Karanganyar,Gatra.com - Bupati Karanganyar Juliyatmono menggelar salat Idul Fitri berjamaah di kediamannya, usai rencana mengimami dan menjadi khatib salat Id di alun-alun batal. Di kediamannya di Desa Ngijo Tasikmadu, salat Idul Fitri diikuti istri, anak dan sejumlah kerabat dekatnya.
Di kediamannya, Juliyatmono juga memimpin salat sekaligus memberi tausiah. Orang nomor satu di Pemkab Karanganyar itu mengakui sempat akan memimpin salat sunah itu di alun-alun.
Menurutnya, penularan Covid-19 akan diantisipasi dengan penerapan ketat protokoler kesehatan. Apalagi, tren kasus positif covid-19 di Karanganyar menurun. Sehari sebelum pelaksanaan, ia mengurungkan niatnya usai ditegur Ombudsman Jawa Tengah.
"Kami berusaha konsisten. Awalnya akan salat Id di alun-alun, namun karena surat dari Ombudsman yang sudah kita ketahui bersama, kami tetap bertindak sebagai imam dan khatib namun untuk keluarga kami di rumah," kata Juliyatmono kepada wartawan, Minggu (24/5).

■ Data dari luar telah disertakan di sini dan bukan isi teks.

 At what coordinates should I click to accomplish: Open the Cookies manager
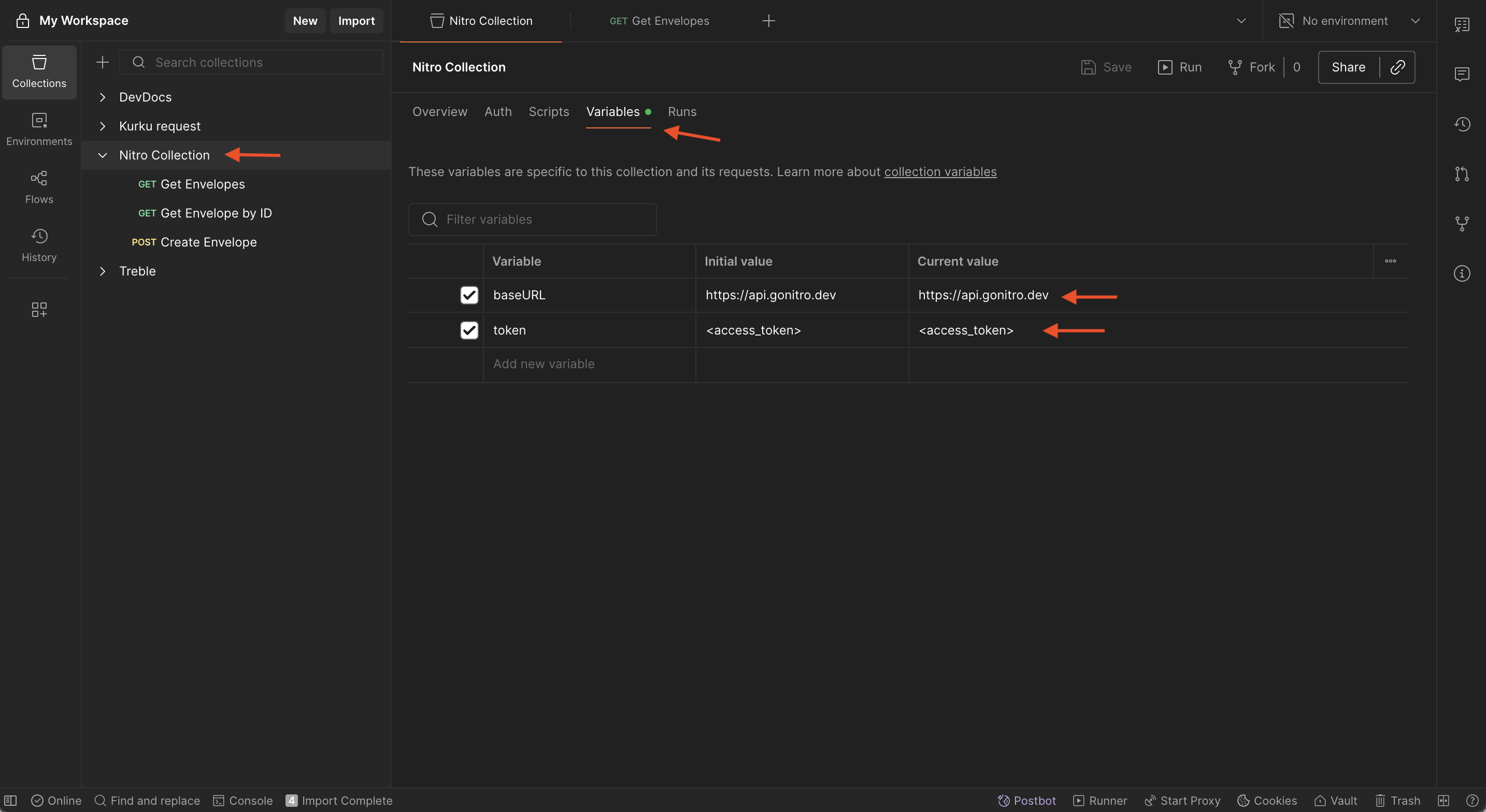(x=1267, y=801)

Lebih lanjut Juliyatmono menambahkan, meski digelar di rumah, dirinya tetap melakukan protokol kesehatan yang ketat. Seperti jaga jarak, wajib memakai masker, tidak bersalaman serta mempersingkat khotbah.
Dengan ibadah yang durasinya singkat, diharapkan tidak mengurangi esensi kekhusyukan dan syiar hari raya Idul Fitri di tengah pandemi COVID-19. Dirinya berharap protokol kesehatan serta disiplin tersebut semakin dipahami warga masyarakat sebagai bagian dari menyambut era new normal.

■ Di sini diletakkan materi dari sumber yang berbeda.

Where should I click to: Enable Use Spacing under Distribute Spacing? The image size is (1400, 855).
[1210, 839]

Dalam khotbahnya Juliyatmono mengangkat cuplikan dari kitab "Hilyatul Auliya Wa Thobaqotu Al-Ashfiya" karya Abu Nuaim Al-Ashfihani. Kitab ini disebutnya menjadi rujukan bagi imam Al Ghazali saat menyusun "Ihya Ulumuddin".
Dikisahkan terjadi wabah tha'un yang sedang menuju ke kota Damaskus, bertemu seorang waliyullah. Saat itu wabah diperintahkan Allah untuk mengambil seribu jiwa, namun akhirnya justru 50 ribu jiwa yang terenggut. Itu karena sebagian besar masyarakatnya mengalami kepanikan berlebihan.

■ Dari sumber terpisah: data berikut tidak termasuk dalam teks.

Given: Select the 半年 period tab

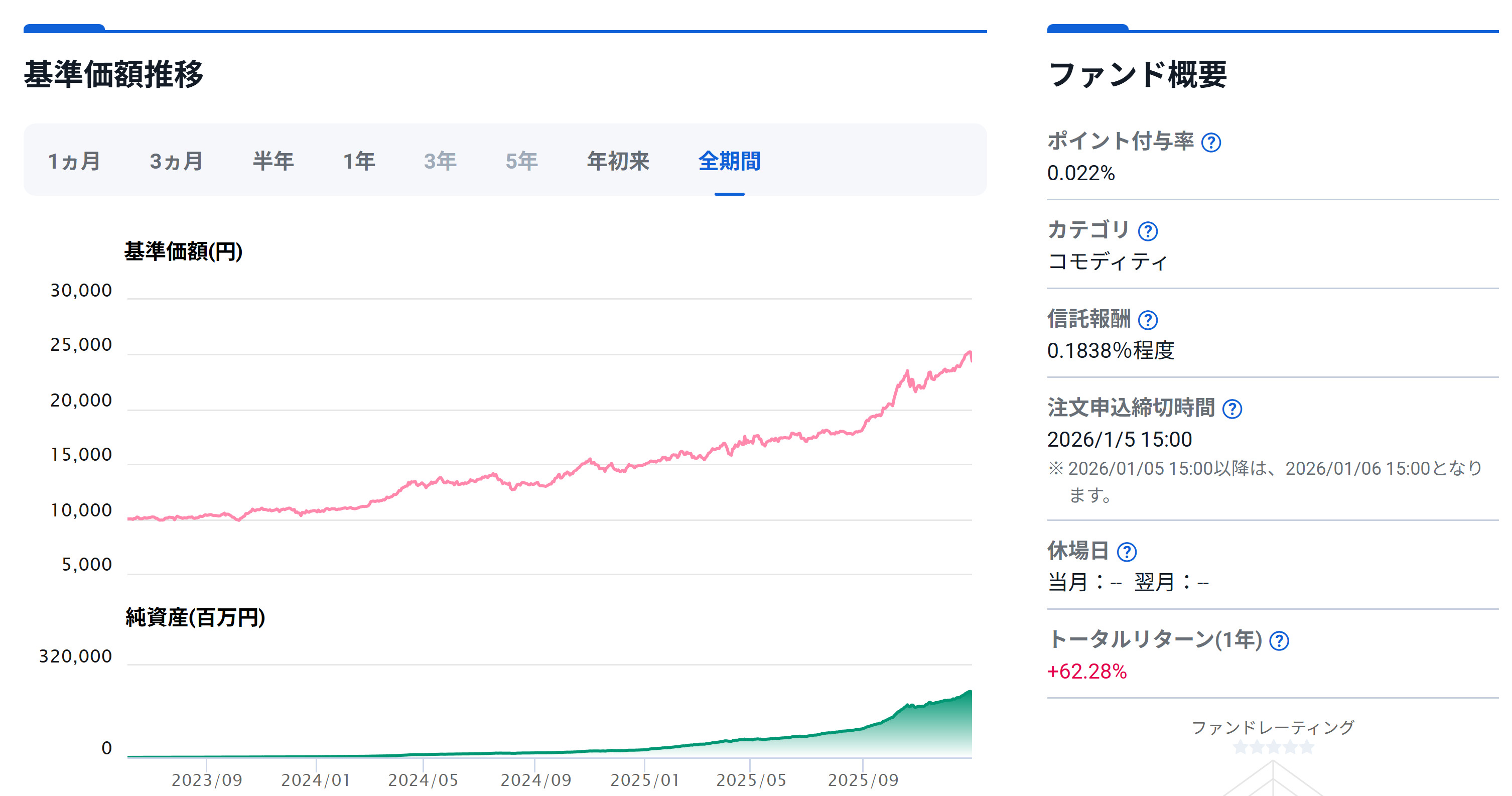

"Dan ini harus diambil hikmah yang luar biasa. Siapapun jangan sampai membawa pandemi ke alam ketakutan dan kepanikan. Karena virus ini tidak tampak, maka pendekatannya harus dengan cara yang tidak tampak pula. Yakni spiritualitas. Kedekatan dengan Tuhan," pungkasnya.